» Assigned task
Tally up the lines in the material where the word "height" appears, then give the total and nothing else.

################

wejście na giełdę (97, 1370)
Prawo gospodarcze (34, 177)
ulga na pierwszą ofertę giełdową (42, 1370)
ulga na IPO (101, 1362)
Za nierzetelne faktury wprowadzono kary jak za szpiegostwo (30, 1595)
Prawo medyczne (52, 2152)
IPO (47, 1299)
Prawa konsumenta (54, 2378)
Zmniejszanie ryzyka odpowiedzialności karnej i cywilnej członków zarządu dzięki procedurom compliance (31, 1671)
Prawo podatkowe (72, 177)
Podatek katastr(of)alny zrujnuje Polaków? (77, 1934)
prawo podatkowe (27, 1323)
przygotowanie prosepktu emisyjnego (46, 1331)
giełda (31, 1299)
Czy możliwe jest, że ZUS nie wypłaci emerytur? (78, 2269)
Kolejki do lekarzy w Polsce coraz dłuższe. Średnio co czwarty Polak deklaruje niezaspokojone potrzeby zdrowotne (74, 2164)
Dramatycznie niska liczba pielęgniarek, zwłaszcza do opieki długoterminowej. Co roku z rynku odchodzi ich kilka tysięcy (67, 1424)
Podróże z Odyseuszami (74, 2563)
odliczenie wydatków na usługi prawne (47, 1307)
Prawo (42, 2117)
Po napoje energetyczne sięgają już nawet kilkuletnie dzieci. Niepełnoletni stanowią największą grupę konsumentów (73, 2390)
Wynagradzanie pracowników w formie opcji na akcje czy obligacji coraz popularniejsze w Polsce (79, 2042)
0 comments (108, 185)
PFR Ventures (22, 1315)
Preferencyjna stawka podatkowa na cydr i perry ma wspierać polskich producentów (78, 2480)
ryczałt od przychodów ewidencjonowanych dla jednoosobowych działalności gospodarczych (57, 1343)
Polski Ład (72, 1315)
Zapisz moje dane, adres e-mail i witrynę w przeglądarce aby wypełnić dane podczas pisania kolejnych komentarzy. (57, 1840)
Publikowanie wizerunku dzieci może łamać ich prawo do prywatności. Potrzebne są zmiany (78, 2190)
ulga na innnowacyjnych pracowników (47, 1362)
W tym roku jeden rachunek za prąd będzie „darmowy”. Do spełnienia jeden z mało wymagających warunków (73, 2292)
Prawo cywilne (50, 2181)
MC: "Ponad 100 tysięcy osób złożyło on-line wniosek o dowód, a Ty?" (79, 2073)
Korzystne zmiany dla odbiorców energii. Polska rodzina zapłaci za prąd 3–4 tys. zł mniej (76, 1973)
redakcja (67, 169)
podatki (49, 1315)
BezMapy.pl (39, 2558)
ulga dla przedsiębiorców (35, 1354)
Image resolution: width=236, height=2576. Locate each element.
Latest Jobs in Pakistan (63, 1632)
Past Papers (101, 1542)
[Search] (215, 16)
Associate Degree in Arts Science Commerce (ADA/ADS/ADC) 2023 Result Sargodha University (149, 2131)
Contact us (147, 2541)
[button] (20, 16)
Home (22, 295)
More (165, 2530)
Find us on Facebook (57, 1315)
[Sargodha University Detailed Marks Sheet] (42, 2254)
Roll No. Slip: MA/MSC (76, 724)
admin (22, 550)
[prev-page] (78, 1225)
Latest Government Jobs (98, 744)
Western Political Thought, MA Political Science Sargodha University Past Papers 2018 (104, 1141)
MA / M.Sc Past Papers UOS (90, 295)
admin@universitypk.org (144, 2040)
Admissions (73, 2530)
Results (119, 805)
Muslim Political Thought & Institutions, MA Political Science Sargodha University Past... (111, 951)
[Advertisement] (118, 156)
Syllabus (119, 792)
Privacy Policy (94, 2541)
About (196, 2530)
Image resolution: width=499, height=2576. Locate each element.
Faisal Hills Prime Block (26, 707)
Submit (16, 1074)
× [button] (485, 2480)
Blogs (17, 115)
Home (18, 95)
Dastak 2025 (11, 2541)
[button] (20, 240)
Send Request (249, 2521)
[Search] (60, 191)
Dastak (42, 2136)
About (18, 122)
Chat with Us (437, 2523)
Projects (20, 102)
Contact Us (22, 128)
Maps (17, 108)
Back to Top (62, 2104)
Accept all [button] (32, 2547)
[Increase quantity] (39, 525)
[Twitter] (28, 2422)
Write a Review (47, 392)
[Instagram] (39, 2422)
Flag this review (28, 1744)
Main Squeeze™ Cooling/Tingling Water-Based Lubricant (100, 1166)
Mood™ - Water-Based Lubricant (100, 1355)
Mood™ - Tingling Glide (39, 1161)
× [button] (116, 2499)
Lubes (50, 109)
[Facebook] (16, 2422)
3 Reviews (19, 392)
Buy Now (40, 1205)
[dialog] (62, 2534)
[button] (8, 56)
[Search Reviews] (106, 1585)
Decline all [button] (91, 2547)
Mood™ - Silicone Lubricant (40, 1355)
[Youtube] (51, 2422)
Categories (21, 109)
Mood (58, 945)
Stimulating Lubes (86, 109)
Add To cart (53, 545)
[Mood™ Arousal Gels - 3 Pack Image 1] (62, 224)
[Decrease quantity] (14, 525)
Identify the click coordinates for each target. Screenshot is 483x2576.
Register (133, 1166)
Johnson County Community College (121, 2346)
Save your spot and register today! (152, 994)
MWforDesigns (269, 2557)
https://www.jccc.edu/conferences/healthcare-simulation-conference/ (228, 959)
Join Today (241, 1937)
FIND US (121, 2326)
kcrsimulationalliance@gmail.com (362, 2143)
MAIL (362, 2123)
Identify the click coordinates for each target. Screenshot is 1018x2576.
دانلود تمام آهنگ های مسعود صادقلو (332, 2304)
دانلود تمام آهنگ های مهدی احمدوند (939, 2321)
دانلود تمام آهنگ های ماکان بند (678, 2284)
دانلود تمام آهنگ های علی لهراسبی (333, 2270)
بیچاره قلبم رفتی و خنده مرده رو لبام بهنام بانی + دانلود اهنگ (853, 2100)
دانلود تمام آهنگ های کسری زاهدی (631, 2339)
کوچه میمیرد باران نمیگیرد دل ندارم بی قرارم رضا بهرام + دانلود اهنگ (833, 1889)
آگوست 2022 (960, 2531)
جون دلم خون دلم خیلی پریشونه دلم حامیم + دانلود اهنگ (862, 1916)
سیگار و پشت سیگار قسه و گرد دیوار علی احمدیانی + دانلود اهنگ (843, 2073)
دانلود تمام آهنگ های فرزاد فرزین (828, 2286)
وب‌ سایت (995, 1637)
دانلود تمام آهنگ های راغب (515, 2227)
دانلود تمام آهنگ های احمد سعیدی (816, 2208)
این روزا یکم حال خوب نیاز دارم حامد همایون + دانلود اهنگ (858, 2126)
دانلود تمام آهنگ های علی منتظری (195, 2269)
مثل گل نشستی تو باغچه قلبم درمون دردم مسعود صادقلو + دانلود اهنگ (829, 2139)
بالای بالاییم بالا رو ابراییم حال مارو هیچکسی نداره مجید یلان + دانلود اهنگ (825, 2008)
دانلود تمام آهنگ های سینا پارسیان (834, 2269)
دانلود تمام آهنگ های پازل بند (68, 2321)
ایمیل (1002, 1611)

################

» Answer for this exercise
2